Rev. Washington Gladden preached at Vespers at Appleton Chapel yesterday afternoon. He took as his texts the passage from Paul's letter to the Corinthians "Now abideth faith, hope, love, these three; but the greatest of these is love," and from Ecclesiastes, "Therefore I hated life because the work that is wrought under the sun is grievous unto me; for all is vanity and vexation of spirit." These two writers, he said, have views so opposed to one another that evidently one of them must have been very much in the wrong. And is it not so that viewed from certain standpoints there seems to be an element of truth in the words of the old preacher? Does it not sometimes look as if all this world was vanity and vexation of spirit? Is the reward of this world worth the price we pay for it? The old preacher had tried all the pleasures that this world can offer or at least what are usually regarded as the pleasures that this world can ofers, and he had found them nothing but emptiness and folly. The trouble with him was that he mistook the means for the end, he regarded the temporary things of the world, such as houses and fine clothes, as all that can be found here; but Paul has found something more, something abiding forever, which cannot pass away.
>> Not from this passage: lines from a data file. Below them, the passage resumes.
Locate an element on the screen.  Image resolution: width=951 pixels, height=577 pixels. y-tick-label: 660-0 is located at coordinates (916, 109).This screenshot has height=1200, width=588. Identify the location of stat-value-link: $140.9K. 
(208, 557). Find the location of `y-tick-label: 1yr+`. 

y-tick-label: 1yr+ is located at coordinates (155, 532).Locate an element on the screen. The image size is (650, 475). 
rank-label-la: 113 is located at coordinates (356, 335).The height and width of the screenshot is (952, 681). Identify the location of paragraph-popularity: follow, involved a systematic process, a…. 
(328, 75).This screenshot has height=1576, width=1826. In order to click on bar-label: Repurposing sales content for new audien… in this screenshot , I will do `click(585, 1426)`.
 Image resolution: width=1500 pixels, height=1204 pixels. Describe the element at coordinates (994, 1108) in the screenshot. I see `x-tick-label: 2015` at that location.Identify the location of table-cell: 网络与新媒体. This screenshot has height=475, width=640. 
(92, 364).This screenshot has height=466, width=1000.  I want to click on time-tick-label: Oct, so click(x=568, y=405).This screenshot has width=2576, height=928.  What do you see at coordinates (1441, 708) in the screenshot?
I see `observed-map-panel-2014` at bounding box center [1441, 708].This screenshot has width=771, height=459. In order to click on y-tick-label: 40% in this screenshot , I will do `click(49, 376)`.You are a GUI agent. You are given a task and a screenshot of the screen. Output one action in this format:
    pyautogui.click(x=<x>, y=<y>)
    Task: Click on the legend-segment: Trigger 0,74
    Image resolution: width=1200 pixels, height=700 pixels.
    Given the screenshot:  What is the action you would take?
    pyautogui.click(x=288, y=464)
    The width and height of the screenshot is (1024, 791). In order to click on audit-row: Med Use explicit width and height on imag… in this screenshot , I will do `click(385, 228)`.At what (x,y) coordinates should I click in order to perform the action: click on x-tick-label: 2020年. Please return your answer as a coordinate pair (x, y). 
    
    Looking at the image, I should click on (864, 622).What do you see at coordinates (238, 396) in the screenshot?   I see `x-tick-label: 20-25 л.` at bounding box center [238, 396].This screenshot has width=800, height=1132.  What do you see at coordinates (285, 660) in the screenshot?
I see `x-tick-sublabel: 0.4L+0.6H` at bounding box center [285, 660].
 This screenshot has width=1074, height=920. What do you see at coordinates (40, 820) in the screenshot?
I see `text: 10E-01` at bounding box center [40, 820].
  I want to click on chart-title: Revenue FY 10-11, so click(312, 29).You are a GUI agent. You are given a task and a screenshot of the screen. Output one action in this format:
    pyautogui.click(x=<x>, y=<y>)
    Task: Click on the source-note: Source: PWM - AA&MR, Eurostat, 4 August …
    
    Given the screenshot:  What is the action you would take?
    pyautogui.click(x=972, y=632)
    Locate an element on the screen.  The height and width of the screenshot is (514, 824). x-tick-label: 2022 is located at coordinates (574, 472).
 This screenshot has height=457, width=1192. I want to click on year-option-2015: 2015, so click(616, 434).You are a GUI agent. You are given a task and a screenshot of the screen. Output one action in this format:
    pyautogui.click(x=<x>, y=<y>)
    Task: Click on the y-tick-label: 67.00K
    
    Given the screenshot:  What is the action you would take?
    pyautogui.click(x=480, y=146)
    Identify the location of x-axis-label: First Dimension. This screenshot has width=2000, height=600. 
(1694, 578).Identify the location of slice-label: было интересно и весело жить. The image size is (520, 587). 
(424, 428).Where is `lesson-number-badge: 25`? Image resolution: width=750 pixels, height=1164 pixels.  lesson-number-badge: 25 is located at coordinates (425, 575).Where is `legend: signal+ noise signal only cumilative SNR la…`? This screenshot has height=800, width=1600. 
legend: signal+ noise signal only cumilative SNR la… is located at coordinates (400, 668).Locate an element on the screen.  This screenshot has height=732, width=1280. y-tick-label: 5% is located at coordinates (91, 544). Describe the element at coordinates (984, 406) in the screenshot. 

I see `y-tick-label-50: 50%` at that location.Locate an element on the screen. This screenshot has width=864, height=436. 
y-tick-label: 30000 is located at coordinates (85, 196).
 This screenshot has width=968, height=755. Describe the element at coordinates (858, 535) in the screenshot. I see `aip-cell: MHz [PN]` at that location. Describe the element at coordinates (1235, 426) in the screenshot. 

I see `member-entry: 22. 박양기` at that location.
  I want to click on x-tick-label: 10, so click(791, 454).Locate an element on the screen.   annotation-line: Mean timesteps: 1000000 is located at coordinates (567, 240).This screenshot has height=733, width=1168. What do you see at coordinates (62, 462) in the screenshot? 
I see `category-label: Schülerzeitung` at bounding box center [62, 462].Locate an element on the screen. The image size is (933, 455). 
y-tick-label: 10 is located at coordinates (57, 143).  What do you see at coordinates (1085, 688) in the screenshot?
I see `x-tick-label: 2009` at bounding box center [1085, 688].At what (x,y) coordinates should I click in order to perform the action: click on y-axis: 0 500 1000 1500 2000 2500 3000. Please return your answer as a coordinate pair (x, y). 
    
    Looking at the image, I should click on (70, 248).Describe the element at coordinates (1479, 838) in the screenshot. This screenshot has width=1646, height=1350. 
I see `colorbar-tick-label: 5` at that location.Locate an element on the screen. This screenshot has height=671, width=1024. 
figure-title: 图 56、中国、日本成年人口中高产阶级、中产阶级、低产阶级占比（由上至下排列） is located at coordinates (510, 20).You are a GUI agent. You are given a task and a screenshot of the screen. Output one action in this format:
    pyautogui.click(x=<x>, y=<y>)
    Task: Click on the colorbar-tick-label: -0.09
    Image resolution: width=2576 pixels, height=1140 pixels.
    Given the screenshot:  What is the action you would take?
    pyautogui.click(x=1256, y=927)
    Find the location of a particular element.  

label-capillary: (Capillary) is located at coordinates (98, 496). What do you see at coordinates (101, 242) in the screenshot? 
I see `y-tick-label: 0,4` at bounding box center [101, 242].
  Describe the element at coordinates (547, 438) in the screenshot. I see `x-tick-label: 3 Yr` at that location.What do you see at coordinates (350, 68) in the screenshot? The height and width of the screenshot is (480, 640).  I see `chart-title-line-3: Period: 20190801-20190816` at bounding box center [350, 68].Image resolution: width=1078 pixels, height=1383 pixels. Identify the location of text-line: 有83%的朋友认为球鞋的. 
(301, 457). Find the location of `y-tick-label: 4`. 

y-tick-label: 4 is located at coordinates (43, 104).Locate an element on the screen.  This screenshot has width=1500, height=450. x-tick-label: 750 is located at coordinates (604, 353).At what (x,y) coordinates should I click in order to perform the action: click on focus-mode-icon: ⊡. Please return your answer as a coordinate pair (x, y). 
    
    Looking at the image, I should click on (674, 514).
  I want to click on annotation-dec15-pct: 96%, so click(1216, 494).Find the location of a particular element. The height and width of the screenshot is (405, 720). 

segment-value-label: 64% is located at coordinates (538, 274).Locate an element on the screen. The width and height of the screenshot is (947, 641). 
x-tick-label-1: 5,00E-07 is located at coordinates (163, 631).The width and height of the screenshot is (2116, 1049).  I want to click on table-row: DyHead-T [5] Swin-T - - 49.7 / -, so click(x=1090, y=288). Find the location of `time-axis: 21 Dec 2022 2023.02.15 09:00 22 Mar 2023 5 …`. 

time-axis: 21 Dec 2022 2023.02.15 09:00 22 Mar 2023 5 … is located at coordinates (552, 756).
First he places faith. At once we are inclined to say this is not anything abiding or even anything real. Science, we say, recognizes no such thing as faith. But there we are wrong. The basis of all science is faith,- a trust in the natural laws, that as they have once acted, so they will always act. This cannot be proved, but we believe it. So are also hope and love very real and abiding. Thus Paul's view of life was more hopeful than the preacher's, because he had in him faith, hope and love, which are not vanity and emptiness.

The choir sang "Jerusalem, High Tower Thy Glorious Walls," by Parker; "Hosanna in the Highest," by Stainer; and "O Worship the Lord," by Watson.